Nowadays, of course, cats are superstars: the protagonists of comic strips and television shows. By the mid-90s, cat services and products had become a billion-dollar industry. And yet, even in our popular culture, a bit of the age-old ambivalence remains. The cat doesn’t seem to be able to entirely shake its association with evil: After all, how often do you see a movie’s maniacal arch-villain, as he lounges in a comfy chair and plots the world’s destruction, stroke the head of a Golden Retriever
Thanks to David Zax, SMITHSONIAN.COM, June 30, 2007

Thursday, January 4, 2018

A Brief History of House Cats (Part II)

All domestic cats descended from a Middle Eastern wildcat, Felis sylvestris (thus Sylvester the Cat!), which literally means “cat of the woods.” Cats were first domesticated in the Near East, and the process began up to 12,000 years ago. While 12,000 years ago might seem a bold estimate, it actually is a perfectly logical one, since that is precisely when the first agricultural societies began to flourish in the Middle East’s Fertile Crescent. When humans were predominantly hunters, dogs were of great use, and thus were domesticated long before cats.
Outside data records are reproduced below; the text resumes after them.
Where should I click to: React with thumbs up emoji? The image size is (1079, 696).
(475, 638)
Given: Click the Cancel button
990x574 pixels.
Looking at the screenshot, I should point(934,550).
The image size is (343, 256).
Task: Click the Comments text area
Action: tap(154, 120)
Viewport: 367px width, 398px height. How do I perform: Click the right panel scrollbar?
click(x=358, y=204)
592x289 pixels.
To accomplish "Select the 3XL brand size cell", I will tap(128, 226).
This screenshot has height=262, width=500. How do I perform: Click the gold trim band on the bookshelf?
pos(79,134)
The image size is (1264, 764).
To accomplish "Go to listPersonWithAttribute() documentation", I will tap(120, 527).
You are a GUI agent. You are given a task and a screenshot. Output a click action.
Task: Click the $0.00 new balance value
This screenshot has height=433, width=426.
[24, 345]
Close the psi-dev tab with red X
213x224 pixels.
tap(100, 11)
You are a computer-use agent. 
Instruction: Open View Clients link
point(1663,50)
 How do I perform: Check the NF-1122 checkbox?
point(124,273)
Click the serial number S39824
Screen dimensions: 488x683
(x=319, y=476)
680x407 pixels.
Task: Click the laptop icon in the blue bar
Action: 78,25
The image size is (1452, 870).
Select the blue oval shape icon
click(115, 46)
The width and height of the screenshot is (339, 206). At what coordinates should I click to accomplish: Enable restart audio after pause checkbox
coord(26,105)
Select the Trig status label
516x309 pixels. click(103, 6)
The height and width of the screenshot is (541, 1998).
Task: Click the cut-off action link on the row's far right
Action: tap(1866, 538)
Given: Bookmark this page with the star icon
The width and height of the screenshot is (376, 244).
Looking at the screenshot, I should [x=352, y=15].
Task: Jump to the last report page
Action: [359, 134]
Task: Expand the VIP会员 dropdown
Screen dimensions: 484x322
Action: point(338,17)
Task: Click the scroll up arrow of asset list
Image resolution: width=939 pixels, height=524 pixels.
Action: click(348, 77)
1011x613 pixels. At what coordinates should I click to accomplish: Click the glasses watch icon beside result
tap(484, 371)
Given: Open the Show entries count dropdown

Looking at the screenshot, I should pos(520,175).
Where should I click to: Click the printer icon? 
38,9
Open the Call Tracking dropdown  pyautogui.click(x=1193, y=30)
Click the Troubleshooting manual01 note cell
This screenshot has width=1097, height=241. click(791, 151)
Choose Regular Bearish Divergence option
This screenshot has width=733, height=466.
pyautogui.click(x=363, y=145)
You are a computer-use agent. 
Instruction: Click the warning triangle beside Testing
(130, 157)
Cats, on the other hand, only became useful to people when we began to settle down, till the earth and—crucially—store surplus crops. With grain stores came mice, and when the first wild cats wandered into town, the stage was set for what the Science study authors call “one of the more successful ‘biological experiments’ ever undertaken.” The cats were delighted by the abundance of prey in the storehouses; people were delighted by the pest control.